Further towards the West, once the tide had retreated, I came across great heaps of seaweeds, tangled and tossed into huge pyres and hanging from the highest rocks. These mangled mountains must have contained thousands, if not millions, of seaweeds, from giant kelps and big bands of fucus to mats of shiny laver and tangles of mermaids’ hair. What an extraordinary testament to the flora beneath the waves.
Lastly, at the lowest ebb of the tide, I came across a rare harvest; with tons of sand pulled back into the deep, there lying exposed were a plethora of golf balls. I started to gather one or two (good for backyard practice) and soon realised they were in every nook and cranny, some even came with the stipes of young seaweeds attached.

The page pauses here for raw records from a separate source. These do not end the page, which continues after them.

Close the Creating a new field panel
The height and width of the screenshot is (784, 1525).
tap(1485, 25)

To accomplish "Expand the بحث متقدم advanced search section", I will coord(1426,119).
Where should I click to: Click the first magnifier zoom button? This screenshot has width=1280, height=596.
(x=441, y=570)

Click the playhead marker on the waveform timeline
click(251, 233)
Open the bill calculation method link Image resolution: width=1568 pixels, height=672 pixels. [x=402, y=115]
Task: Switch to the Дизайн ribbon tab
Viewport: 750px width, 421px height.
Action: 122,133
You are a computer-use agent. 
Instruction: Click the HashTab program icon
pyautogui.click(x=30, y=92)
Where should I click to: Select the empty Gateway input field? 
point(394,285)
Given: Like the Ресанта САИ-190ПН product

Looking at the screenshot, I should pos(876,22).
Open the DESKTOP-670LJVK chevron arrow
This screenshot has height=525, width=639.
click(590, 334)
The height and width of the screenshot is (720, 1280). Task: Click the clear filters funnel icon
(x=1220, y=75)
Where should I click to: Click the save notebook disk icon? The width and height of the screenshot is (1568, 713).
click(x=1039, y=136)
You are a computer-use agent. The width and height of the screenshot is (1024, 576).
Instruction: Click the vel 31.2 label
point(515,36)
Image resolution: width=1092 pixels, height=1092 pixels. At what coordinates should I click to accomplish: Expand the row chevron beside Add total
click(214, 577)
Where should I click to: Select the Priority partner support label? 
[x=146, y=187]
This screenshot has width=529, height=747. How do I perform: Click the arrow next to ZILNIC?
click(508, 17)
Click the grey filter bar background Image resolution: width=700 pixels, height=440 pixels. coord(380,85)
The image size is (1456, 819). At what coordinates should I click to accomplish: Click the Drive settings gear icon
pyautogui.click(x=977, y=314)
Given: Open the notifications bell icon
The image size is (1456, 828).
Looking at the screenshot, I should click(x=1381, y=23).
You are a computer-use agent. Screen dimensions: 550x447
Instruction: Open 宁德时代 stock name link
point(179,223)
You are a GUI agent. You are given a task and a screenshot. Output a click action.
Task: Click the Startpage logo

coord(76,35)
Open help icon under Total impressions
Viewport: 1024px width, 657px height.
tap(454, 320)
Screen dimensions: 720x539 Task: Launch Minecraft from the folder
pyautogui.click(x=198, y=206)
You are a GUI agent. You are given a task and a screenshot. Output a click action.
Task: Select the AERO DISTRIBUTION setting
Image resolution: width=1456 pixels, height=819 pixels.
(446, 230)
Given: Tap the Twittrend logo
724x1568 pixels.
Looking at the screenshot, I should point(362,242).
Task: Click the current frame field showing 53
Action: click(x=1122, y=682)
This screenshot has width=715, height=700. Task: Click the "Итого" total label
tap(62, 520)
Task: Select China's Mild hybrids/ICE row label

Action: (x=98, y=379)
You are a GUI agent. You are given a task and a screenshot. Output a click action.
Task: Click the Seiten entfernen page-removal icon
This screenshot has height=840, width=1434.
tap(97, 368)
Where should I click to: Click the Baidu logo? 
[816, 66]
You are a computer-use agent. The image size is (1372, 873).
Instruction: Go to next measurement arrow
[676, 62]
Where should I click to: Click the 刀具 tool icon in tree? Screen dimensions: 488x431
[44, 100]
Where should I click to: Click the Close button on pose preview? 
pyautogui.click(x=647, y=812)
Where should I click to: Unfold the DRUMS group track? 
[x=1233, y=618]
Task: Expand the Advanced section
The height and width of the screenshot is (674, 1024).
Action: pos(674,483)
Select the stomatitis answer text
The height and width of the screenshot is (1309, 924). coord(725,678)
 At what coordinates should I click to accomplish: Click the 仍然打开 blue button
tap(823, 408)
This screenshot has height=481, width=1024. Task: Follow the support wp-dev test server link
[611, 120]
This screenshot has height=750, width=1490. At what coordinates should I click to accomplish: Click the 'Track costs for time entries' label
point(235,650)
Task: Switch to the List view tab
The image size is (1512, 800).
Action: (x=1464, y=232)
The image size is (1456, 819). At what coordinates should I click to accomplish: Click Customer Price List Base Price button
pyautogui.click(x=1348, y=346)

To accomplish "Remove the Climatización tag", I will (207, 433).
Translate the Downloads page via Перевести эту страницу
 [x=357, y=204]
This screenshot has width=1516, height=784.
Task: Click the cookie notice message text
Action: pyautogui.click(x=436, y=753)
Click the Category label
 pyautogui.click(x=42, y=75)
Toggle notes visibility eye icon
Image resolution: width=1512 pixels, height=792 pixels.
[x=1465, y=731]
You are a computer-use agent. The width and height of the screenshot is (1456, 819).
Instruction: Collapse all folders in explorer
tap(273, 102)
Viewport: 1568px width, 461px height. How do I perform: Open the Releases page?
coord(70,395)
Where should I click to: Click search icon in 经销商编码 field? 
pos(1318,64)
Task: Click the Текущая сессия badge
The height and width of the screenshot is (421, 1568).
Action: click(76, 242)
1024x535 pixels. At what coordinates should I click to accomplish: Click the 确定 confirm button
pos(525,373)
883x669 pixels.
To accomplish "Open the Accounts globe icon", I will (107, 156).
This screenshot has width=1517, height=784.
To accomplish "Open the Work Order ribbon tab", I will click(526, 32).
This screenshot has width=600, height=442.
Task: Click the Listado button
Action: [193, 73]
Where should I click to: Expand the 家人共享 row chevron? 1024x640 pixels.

The most interesting one however was an old specimen, brown with microscopic algae, its shiny surface of tiny pockmarks echoing an age gone by – it was probably played about 30 years ago… I guess golfers have found this stretch of the course difficult for a long time.
Walking down to the beach the other evening, I found the tide at its lowest ebb, the sands drawn smooth by the ocean’s pull, and an ethereal glow infusing water’s edge to grassy shore. Opaque hues of iridescent blue and ribbons of red and gold fanned across the shimmering panorama/canvas. Funnels of light poured through the backlit clouds, illuminating and shifting colours, pushing and pulling shadows and shades to dance across the expanse. Yellow lichened rocks sparkled in the warming light and the Bass glowed luminous across the white-licked waves. The lapping tide arrested its movement and a golden peace descended; all breath expelled into gossamer air – the sea, the sky and the earth resting for a moment to let the tide turn.
Returning from the shore, I watched the trickles of tidewater heading home, carving tracery fingers into the soft sandy banks and fringes of pools to leave transitory motifs of their passing. Sometimes these look like silhouettes of ancient forests; hills lined with gnarled trees, limbs and branches stretching into rivulets of sand. Sometimes like the stream beds of dry deserts, pummeled, molded and then swept away by the wind.
The sands, newly washed clean, started to shift with life again. Wiggles of worm casings spiraled up across the wettest shores, tiny flies emerged from crusted pockets of sand, and the dunes released sprays of summer swallows in hot pursuit. The sandpipers resumed their tide line inspections and the gulls called out cacophonously for a final hunt.